Regarding the Show, I find it quite entertaining and seeing newcomers I would have never heard of otherwise is a good thing. If a brand goes around the country and helps them to get some "visibility" is a great idea.

Regarding the "TapOut Crew", yes, they can be annoying but R
remember it's a show, it's made to entertain (one way or another), in my opinion, they're kind of playing a role in front of the camera, I'm not sure they're 100% like that in real life. The only one that may be is Punkass, I'm not so sure about the other 2 (although I don't know them in real life).

Apart from that, I enjoy that show, with all it positive and negative aspects.


----------



## M_D (Apr 8, 2007)

I hope tonights episode will be alot better, for it has potential.


----------



## TerribleOne (Jul 12, 2007)

This is a forum, and he is discussing something related to MMA soo his post is valid. I also hate the tapout guys, After watching the first full show, and the other clips they put on ON DEMAND, I really just wish someone would **** those guys up. 

Only one I can stand is the bus driver, he seems mostly normal minus that queer bandana halfway over his eyes.


----------



## Robb2140 (Oct 21, 2006)

I watched about 5 minutes of this show and that was about all I could stomach. Grown men who dress up in costumes and act like retards is not my idea of entertainment. This show seems like it would appeal more to the MMA fans who crossedover from the WWE and are now watching UFC.


----------



## M_D (Apr 8, 2007)

Them dressing up is a gimick, it gets people talking about them, good or bad it is advertisement.


----------



## Robb2140 (Oct 21, 2006)

massage__dancer said:


> Them dressing up is a gimick, it gets people talking about them, good or bad it is advertisement.

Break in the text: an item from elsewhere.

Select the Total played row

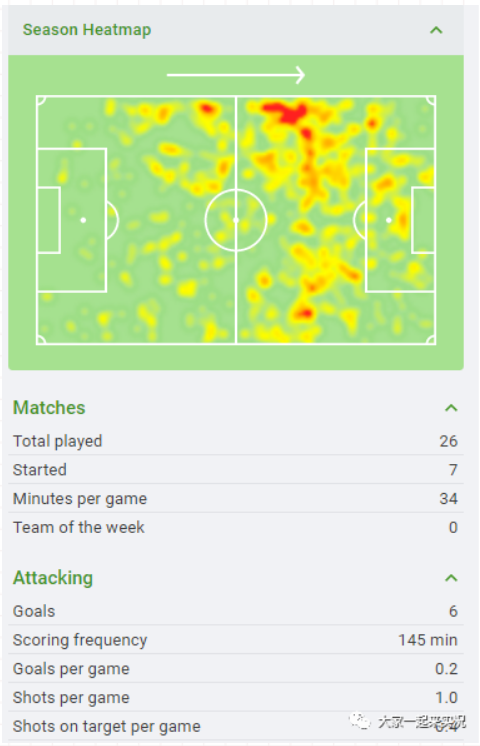[x=235, y=441]
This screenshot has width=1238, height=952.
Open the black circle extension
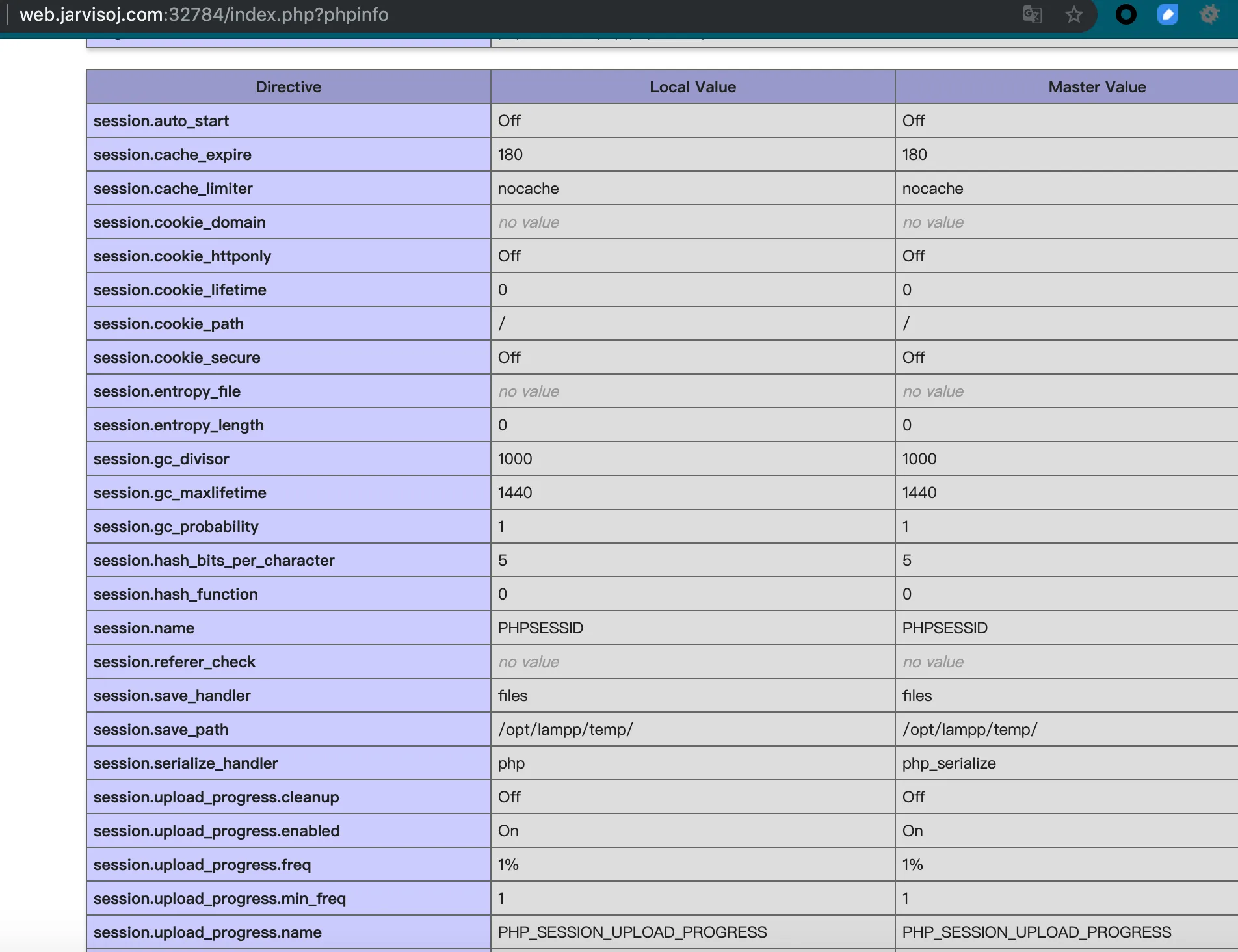click(1126, 14)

exactly, It's a gimmick thats trying to attract people who think that dressing up and acting like an ass is cool/funny. = wrestling fans and little kids.

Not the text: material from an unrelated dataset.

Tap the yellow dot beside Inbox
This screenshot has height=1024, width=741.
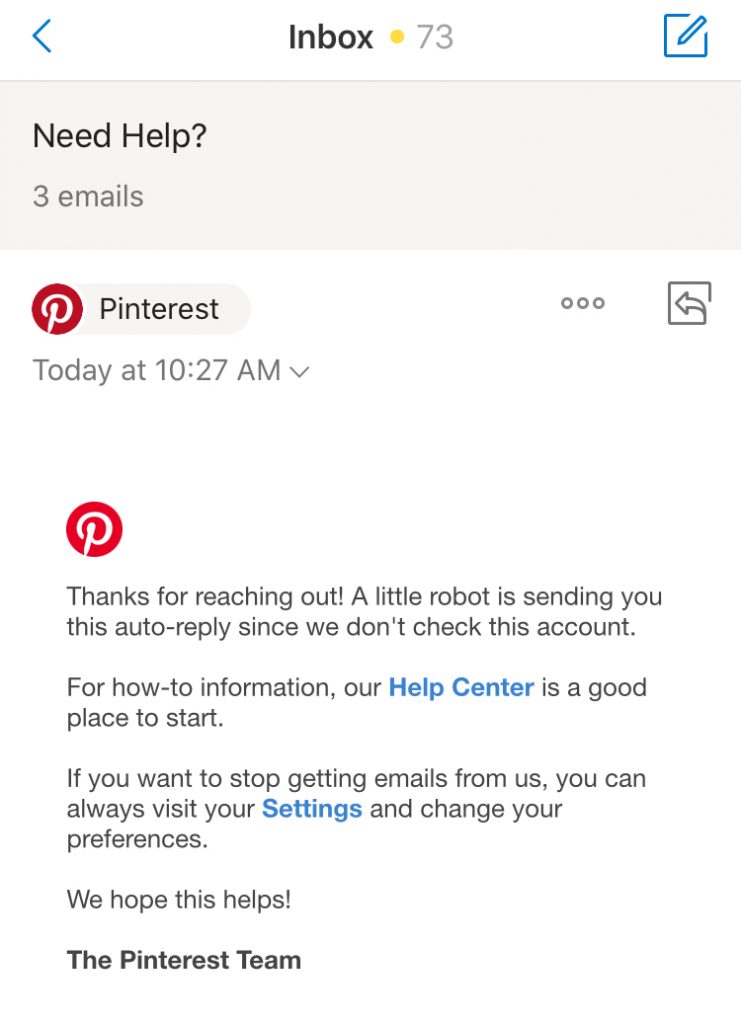pyautogui.click(x=397, y=38)
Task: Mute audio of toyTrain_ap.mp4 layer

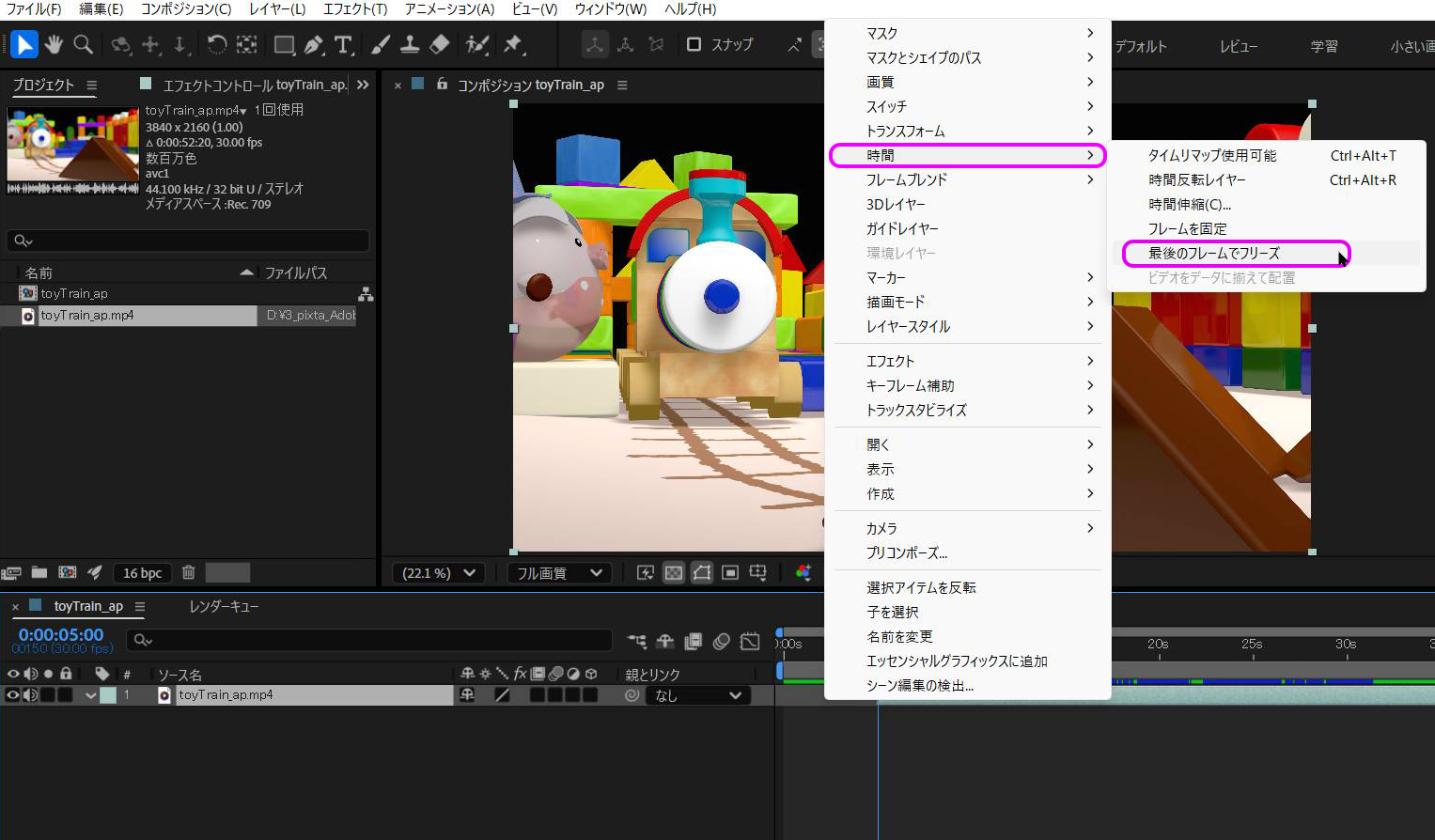Action: 31,695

It would be one thing if they were actually funny, but they are far from it.


----------



## M_D (Apr 8, 2007)

I believe the name Tapout is refering to the wearer telling the other person to Tapout


----------



## frankinaug (Jul 12, 2006)

I think as a company they are great for MMA and they seem to really care about the fighters and the "fight game". The masks, clothes and antics are a little over the top, but if you look past that it seems as though they are three guys who really care and understand MMA and want to see it succeed. But Skyscrape is still one tall **** a guy.


----------



## swpthleg (Dec 31, 2006)

they're tools but they have a cool logo i'm sorry!!!! i'd wear it if it weren't so f*cking pricey.


----------



## GodlyMoose (May 20, 2007)

************ said:


> Oh my god would i love to tell them to their face. Anytime anywhere.
> 
> Punkazz seems like a cool enough dude, but the other two fruit loops are absolutely fricken stooooopid.
> 
> ...


"Loosers"? Yeah...


----------



## M_D (Apr 8, 2007)

I kinda like 2 of them after the bj penn show but I still want to know what the hell the guy with thewig actually does?


----------



## bbjd7 (Apr 9, 2007)

I don't really like the guys on the show beside Punkass but I enjoy the show whenever they aren't screaming fighters names It shows the inside of a lot of training places along with a lot of up and comers Cowboy Cerrone is a monster and the guy he fought is fighting at Art of War 3 if anyone cares.


----------



## taiwnezboi (Apr 8, 2007)

swpthleg said:


> they're tools but they have a cool logo i'm sorry!!!! i'd wear it if it weren't so f*cking pricey.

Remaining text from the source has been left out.